* _What the task requires_
Format the lines of the material below as a numbered list, starting with the line containing "Task: Click the vertical" and going on through the line containing "Action: (x=404, y=1139)", both included. Leave out blank lines.

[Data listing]
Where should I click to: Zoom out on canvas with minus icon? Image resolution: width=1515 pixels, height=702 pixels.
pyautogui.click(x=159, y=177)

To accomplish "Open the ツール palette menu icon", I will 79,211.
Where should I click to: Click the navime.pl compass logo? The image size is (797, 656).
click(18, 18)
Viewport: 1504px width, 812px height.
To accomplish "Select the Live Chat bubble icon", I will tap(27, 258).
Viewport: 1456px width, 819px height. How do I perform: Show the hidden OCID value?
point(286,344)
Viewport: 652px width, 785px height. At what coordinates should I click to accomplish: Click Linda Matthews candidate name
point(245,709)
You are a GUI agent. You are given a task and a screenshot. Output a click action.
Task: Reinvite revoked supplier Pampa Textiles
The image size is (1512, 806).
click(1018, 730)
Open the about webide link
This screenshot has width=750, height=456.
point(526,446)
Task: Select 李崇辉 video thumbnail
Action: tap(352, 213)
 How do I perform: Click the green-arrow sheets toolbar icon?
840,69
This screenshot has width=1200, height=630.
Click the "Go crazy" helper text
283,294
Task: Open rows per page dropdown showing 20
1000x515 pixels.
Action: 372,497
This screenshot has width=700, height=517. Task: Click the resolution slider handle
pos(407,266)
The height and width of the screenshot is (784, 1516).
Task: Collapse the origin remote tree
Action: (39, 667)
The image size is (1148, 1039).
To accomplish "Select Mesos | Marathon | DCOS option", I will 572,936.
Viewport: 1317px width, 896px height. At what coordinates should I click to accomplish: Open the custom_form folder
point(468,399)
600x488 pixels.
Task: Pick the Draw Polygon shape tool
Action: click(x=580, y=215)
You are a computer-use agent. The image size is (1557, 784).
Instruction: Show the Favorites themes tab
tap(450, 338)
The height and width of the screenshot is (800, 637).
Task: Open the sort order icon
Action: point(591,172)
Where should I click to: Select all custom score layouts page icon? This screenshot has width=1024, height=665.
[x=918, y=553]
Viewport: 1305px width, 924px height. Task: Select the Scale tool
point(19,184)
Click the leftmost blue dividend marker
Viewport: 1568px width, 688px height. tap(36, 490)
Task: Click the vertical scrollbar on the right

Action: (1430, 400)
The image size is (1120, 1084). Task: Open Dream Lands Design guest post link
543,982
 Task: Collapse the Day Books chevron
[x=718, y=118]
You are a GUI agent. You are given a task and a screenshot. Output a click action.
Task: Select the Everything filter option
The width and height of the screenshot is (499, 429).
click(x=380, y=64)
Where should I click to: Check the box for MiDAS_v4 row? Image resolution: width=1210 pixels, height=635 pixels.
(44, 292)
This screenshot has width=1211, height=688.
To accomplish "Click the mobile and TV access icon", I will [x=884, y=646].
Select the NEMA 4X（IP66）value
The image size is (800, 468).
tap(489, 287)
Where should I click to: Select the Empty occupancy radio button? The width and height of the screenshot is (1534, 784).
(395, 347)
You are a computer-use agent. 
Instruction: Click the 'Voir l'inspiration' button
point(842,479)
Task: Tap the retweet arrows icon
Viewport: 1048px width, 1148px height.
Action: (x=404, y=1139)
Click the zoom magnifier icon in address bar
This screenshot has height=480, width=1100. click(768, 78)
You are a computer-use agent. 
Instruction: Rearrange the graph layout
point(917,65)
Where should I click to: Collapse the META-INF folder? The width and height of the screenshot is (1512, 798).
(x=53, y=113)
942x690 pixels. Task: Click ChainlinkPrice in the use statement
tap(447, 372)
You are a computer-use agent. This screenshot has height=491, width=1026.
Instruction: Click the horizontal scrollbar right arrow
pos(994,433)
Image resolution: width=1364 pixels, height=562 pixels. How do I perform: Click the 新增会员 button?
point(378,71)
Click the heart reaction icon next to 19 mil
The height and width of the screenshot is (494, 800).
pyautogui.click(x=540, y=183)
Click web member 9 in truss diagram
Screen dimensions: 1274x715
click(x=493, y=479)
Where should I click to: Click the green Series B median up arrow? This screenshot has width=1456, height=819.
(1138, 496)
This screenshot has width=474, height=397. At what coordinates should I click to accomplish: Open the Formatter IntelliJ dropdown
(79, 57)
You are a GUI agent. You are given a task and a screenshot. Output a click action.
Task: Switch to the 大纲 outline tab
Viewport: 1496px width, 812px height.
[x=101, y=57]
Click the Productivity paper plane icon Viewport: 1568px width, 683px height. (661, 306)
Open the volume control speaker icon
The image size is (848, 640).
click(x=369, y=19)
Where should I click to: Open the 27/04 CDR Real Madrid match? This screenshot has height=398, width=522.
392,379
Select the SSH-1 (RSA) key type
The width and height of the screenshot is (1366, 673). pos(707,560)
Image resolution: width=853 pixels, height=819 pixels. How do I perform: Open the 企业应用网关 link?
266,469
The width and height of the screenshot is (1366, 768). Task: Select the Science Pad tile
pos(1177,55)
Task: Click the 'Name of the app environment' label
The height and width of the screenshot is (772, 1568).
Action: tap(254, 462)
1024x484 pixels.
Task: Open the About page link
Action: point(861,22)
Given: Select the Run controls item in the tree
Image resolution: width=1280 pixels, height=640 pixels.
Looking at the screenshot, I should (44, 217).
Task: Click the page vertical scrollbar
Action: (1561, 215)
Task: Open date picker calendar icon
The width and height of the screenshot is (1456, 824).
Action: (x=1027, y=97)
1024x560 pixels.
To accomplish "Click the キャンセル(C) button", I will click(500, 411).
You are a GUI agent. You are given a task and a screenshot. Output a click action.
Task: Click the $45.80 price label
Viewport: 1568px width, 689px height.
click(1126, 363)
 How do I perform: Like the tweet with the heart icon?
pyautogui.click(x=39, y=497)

* _Exercise response_
1. Task: Click the vertical scrollbar on the right
2. Action: (1430, 400)
3. The image size is (1120, 1084). Task: Open Dream Lands Design guest post link
4. 543,982
5.  Task: Collapse the Day Books chevron
6. [x=718, y=118]
7. You are a GUI agent. You are given a task and a screenshot. Output a click action.
8. Task: Select the Everything filter option
9. The width and height of the screenshot is (499, 429).
10. click(x=380, y=64)
11. Where should I click to: Check the box for MiDAS_v4 row? Image resolution: width=1210 pixels, height=635 pixels.
12. (44, 292)
13. This screenshot has width=1211, height=688.
14. To accomplish "Click the mobile and TV access icon", I will [x=884, y=646].
15. Select the NEMA 4X（IP66）value
16. The image size is (800, 468).
17. tap(489, 287)
18. Where should I click to: Select the Empty occupancy radio button? The width and height of the screenshot is (1534, 784).
19. (395, 347)
20. You are a computer-use agent. 
21. Instruction: Click the 'Voir l'inspiration' button
22. point(842,479)
23. Task: Tap the retweet arrows icon
24. Viewport: 1048px width, 1148px height.
25. Action: (x=404, y=1139)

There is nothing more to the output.